**Requirements:** Find each line in the records below that contains the word "image", and copy every such line.

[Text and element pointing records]
***
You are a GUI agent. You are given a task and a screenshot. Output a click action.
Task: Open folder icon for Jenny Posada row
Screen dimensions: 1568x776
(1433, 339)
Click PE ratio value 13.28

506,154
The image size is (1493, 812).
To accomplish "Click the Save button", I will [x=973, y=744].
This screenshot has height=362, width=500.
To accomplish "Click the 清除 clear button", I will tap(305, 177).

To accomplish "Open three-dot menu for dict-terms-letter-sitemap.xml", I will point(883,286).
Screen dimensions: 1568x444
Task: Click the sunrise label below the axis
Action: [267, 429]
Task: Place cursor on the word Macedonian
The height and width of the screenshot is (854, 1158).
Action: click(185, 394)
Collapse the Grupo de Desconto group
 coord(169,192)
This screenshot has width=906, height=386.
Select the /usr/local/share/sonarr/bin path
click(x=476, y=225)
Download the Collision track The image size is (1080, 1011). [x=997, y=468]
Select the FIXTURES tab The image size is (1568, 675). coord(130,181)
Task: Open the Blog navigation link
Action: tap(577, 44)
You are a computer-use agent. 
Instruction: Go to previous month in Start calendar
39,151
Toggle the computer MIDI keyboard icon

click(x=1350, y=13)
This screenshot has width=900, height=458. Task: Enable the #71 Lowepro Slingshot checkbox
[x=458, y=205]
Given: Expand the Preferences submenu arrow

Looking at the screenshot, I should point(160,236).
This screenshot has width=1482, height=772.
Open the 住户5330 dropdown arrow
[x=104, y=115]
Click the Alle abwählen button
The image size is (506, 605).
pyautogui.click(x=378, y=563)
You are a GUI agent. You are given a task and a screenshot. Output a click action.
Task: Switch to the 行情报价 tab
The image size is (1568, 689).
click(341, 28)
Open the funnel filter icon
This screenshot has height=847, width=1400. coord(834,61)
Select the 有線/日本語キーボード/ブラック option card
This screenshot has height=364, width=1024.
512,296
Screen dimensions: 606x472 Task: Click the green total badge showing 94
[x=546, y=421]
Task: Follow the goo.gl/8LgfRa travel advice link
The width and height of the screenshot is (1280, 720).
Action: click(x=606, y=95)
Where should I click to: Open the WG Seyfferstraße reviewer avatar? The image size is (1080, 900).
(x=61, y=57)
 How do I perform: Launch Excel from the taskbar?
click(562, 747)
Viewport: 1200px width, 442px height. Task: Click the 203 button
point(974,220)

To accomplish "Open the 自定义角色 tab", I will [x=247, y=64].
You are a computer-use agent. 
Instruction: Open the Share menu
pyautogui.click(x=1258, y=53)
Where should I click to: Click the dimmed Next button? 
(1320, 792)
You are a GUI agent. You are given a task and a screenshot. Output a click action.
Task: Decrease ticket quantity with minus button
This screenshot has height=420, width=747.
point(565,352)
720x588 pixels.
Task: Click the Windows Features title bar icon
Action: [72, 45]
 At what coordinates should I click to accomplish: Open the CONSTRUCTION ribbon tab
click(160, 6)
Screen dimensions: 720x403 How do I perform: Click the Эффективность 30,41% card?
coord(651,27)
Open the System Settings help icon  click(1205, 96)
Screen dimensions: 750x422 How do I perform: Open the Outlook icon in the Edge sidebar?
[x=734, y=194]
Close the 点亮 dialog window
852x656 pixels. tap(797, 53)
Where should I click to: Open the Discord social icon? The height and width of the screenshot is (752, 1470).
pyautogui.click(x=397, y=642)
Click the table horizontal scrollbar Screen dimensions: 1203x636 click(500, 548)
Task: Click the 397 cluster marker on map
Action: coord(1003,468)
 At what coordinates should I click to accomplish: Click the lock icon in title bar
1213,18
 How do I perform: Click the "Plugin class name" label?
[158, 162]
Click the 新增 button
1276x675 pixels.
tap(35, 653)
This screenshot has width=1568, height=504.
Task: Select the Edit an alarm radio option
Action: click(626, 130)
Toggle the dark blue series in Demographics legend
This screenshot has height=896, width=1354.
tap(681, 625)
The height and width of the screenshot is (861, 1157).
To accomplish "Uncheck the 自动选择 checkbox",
***
**Result of this exercise:**
The image size is (1493, 812).
Download the Collision track The image size is (1080, 1011). [x=997, y=468]
Select the FIXTURES tab The image size is (1568, 675). coord(130,181)
The image size is (506, 605).
The image size is (1568, 689).
Where should I click to: Open the WG Seyfferstraße reviewer avatar? The image size is (1080, 900).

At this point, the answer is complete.